=== Directions ===
Give the count of lines in the data that include "computer", with no other words.

•••••

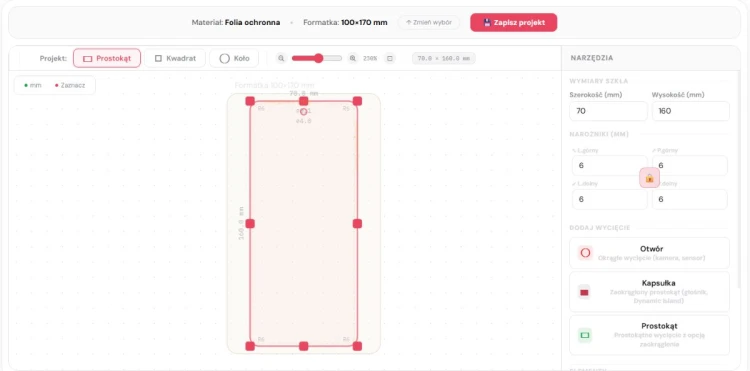Click the Szerokość (mm) input field

click(608, 111)
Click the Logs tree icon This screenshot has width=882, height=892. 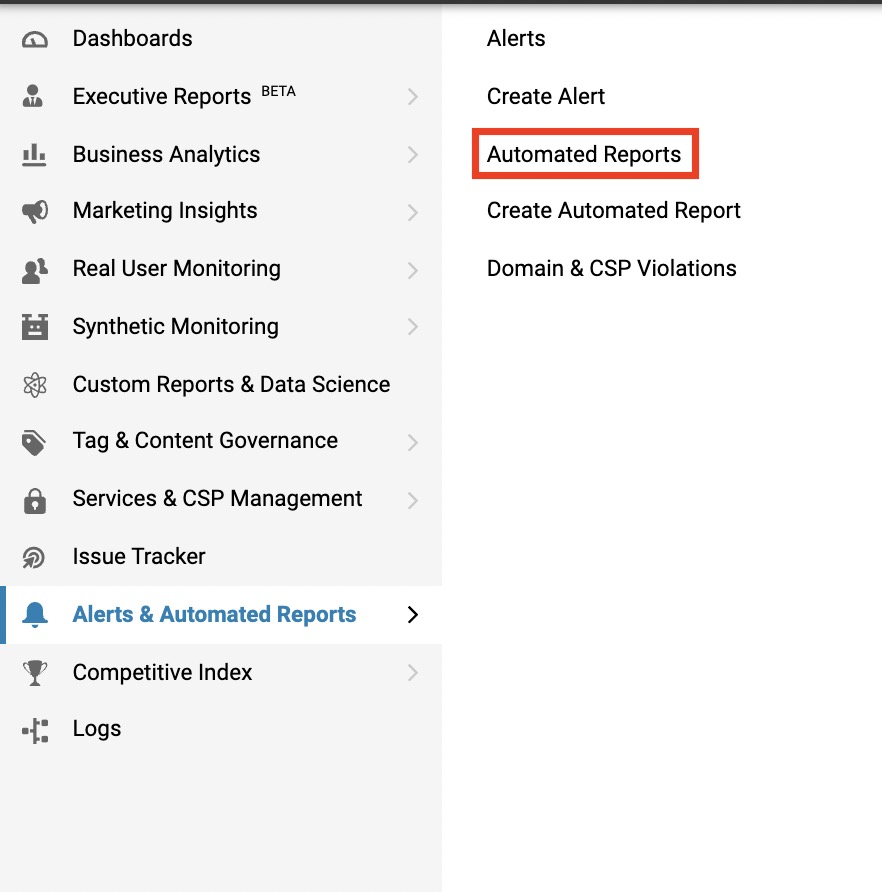tap(35, 730)
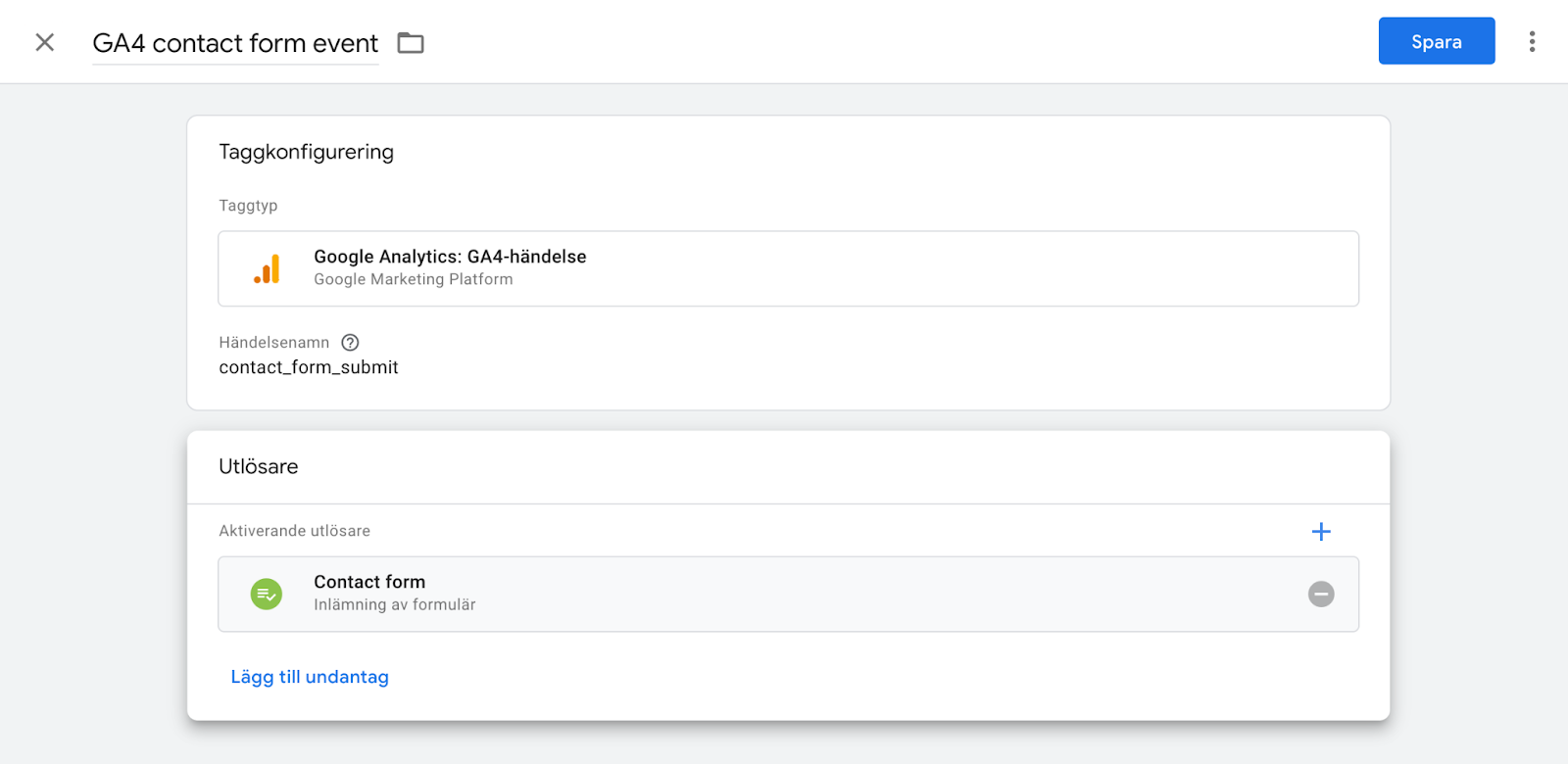Click the Aktiverande utlösare label

click(294, 531)
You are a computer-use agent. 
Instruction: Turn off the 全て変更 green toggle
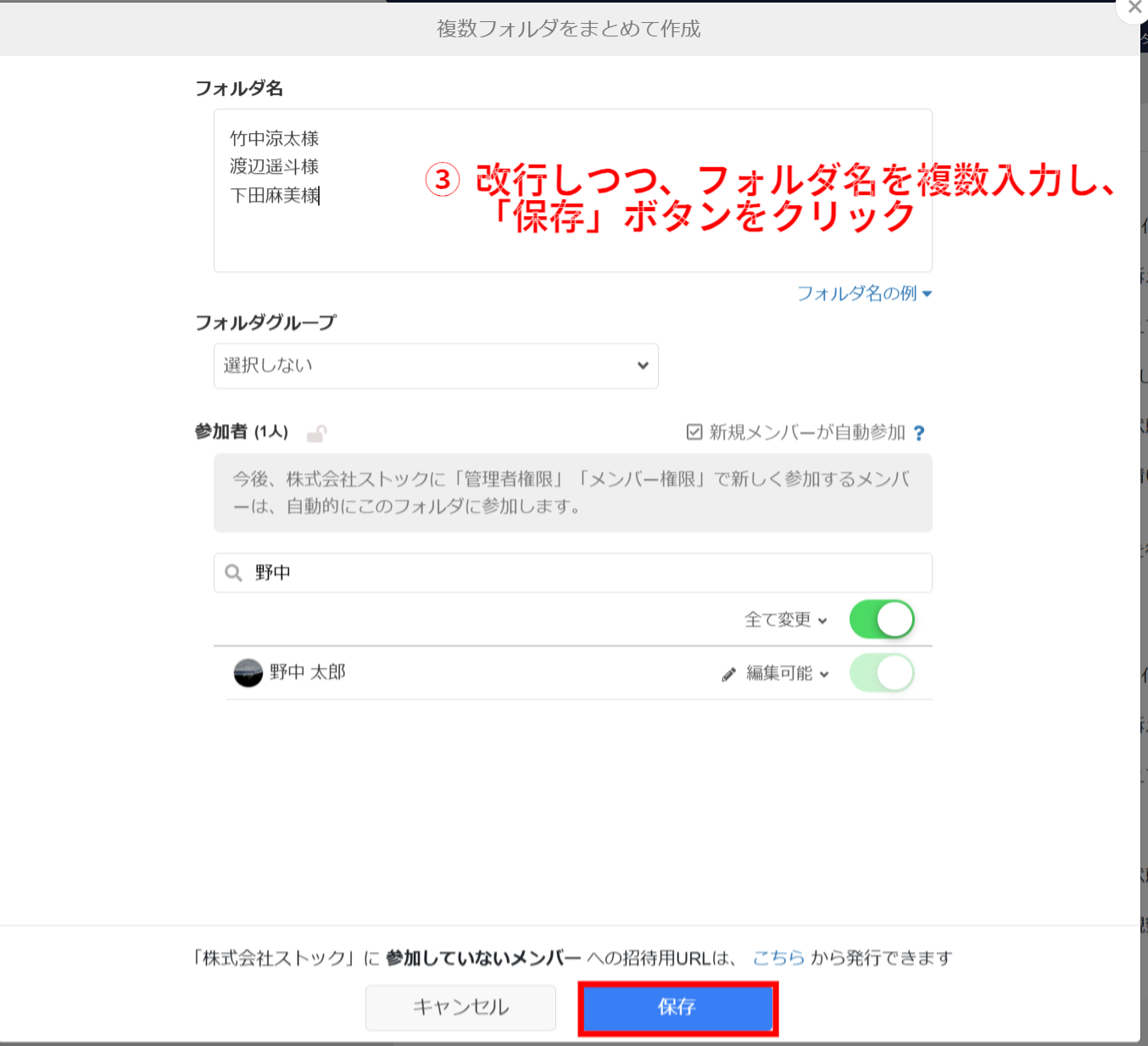pyautogui.click(x=882, y=619)
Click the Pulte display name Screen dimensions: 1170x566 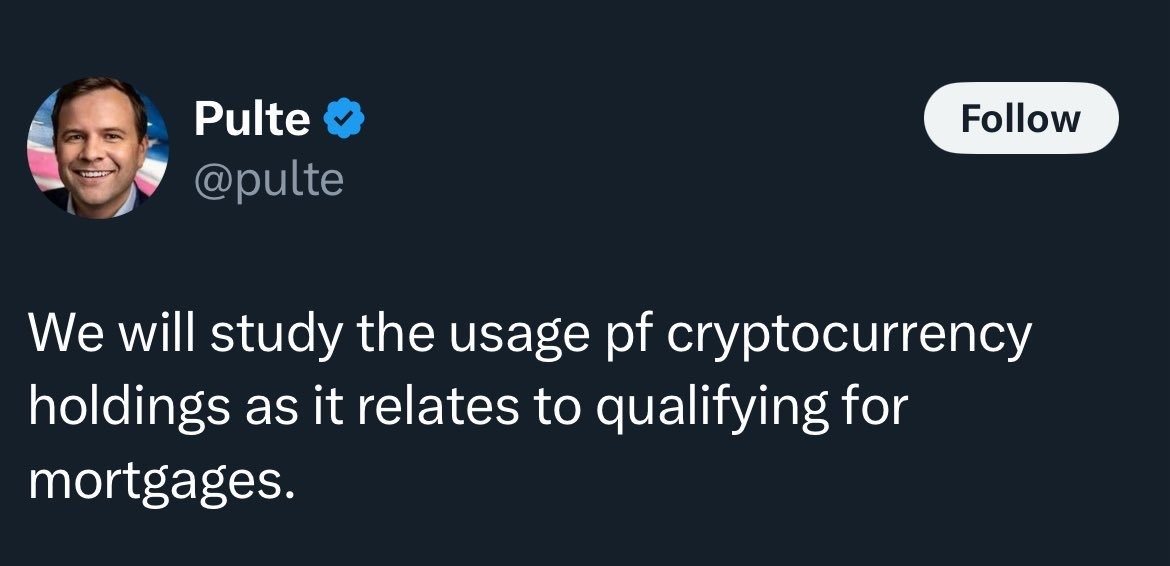(x=252, y=120)
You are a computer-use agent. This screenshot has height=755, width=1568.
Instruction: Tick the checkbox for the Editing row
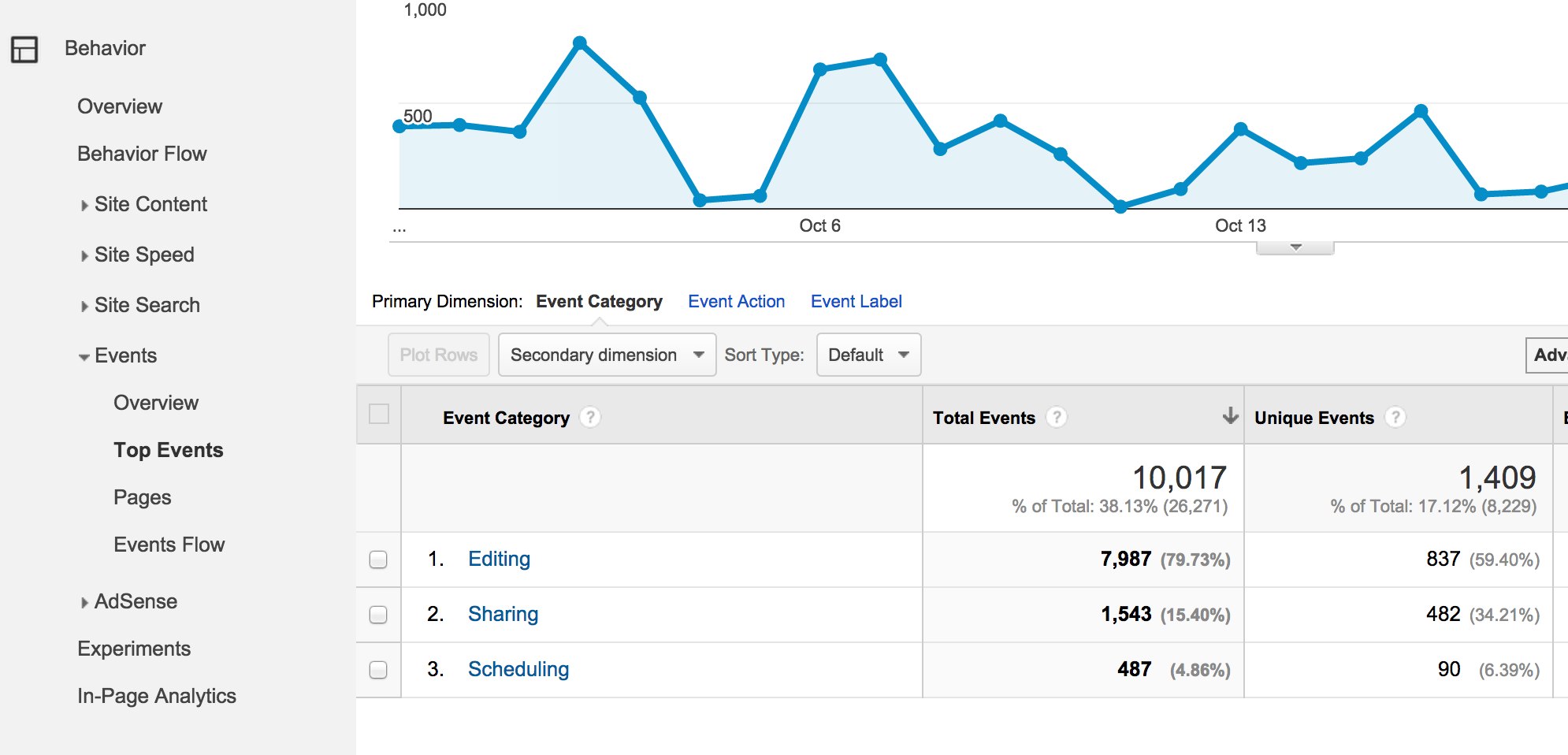click(378, 560)
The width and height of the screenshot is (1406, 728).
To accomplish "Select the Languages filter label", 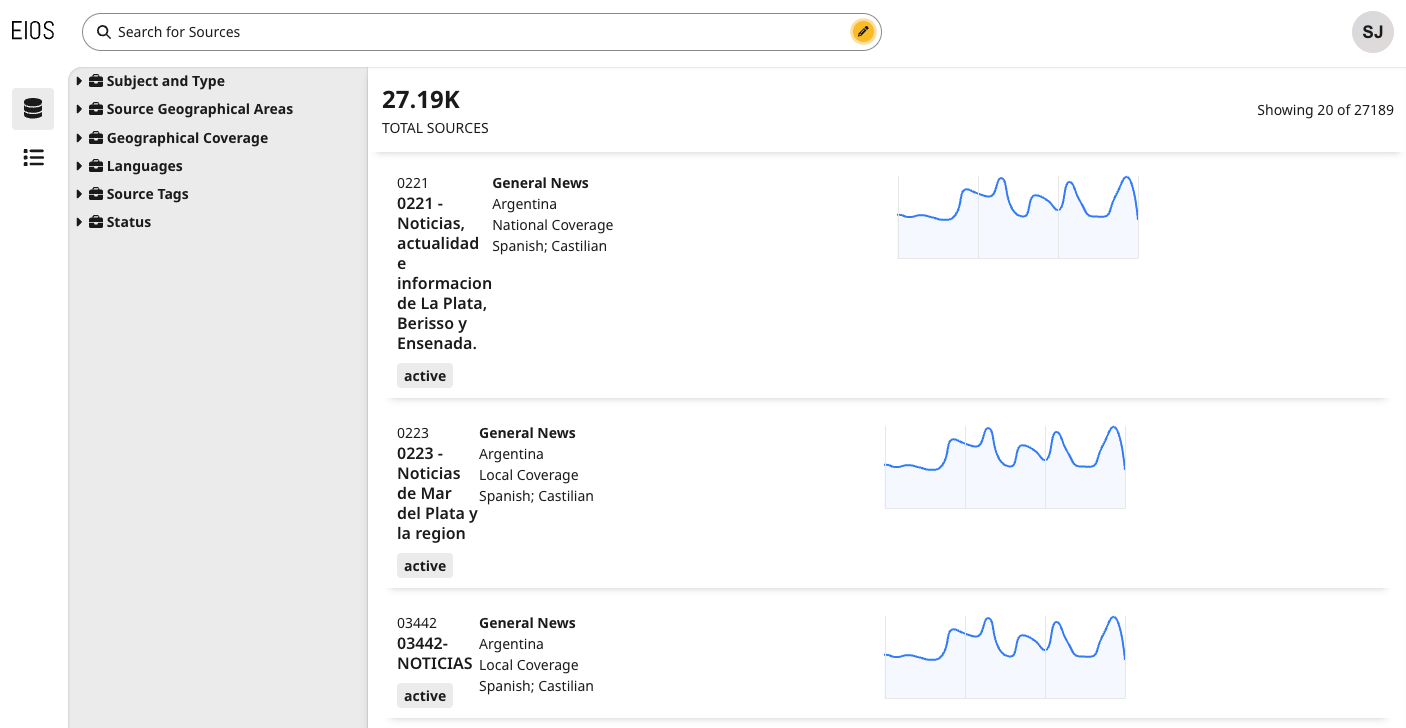I will 145,166.
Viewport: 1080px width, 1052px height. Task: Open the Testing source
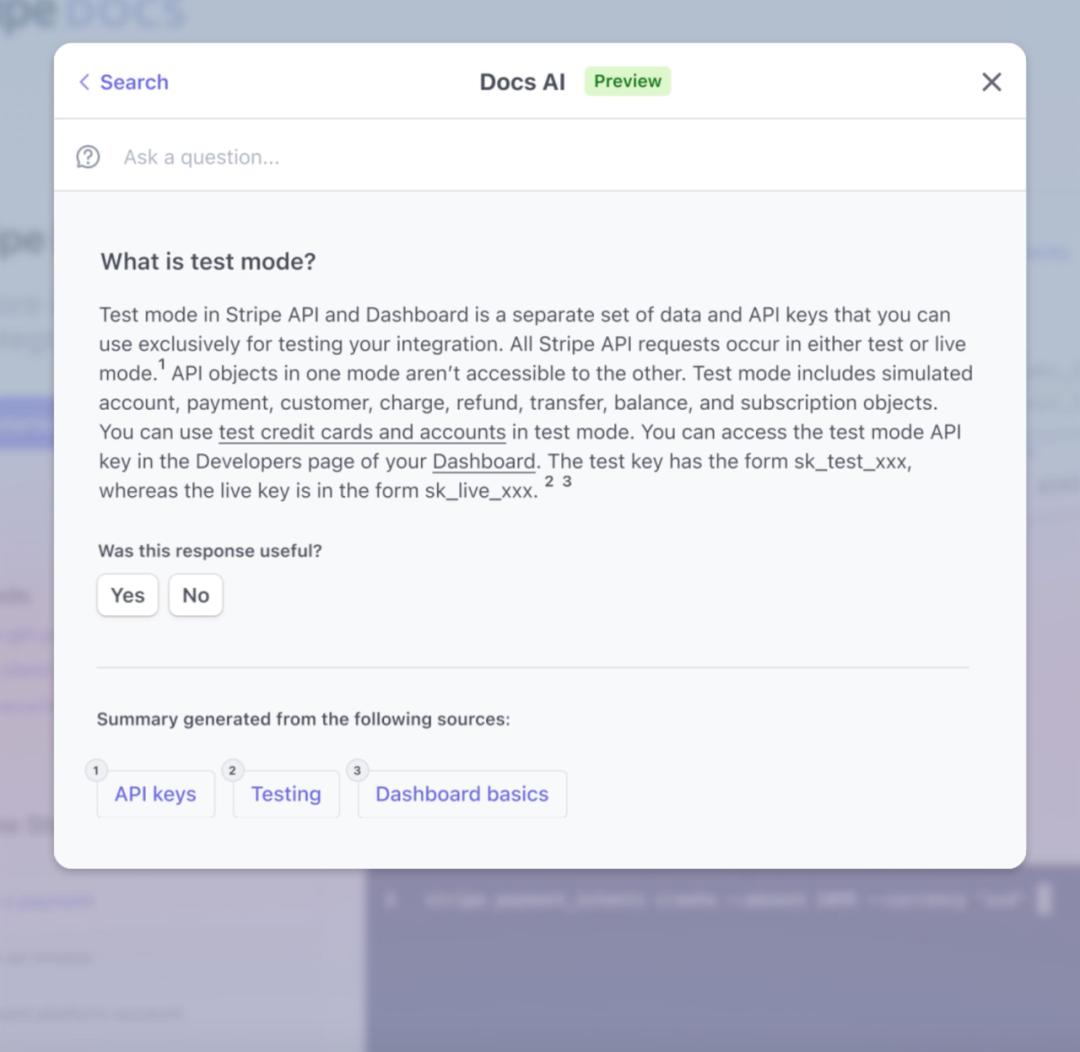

•••••

=== Final answer ===
2